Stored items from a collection
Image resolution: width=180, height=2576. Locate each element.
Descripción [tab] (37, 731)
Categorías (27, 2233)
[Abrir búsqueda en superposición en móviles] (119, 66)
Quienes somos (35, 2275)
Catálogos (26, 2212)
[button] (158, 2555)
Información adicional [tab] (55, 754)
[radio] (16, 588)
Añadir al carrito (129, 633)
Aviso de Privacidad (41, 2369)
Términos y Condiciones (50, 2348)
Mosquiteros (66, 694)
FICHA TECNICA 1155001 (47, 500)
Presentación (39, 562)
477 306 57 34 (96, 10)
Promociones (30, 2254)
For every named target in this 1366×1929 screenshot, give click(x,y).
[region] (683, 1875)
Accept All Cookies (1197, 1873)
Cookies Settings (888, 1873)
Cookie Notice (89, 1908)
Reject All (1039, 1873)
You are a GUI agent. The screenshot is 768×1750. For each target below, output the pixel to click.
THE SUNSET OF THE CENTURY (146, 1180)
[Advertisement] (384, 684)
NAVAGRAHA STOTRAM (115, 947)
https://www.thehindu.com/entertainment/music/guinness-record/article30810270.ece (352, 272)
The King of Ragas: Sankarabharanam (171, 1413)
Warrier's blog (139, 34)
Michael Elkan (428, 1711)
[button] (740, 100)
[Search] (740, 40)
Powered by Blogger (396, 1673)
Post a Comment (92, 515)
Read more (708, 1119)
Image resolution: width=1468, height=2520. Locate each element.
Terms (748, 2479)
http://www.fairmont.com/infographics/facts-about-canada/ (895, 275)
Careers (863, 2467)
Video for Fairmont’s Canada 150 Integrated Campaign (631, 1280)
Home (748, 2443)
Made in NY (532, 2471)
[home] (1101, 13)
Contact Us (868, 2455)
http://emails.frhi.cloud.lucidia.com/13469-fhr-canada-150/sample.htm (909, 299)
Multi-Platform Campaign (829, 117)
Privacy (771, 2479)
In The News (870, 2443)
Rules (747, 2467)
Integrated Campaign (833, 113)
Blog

# Action item
Give back precisely the lines above that start at the line containing "Promociones (30, 2254)" and end at the line containing "Michael Elkan (428, 1711)", inclusive. No other lines belong in the output.

# Task solution
Promociones (30, 2254)
For every named target in this 1366×1929 screenshot, give click(x,y).
[region] (683, 1875)
Accept All Cookies (1197, 1873)
Cookies Settings (888, 1873)
Cookie Notice (89, 1908)
Reject All (1039, 1873)
You are a GUI agent. The screenshot is 768×1750. For each target below, output the pixel to click.
THE SUNSET OF THE CENTURY (146, 1180)
[Advertisement] (384, 684)
NAVAGRAHA STOTRAM (115, 947)
https://www.thehindu.com/entertainment/music/guinness-record/article30810270.ece (352, 272)
The King of Ragas: Sankarabharanam (171, 1413)
Warrier's blog (139, 34)
Michael Elkan (428, 1711)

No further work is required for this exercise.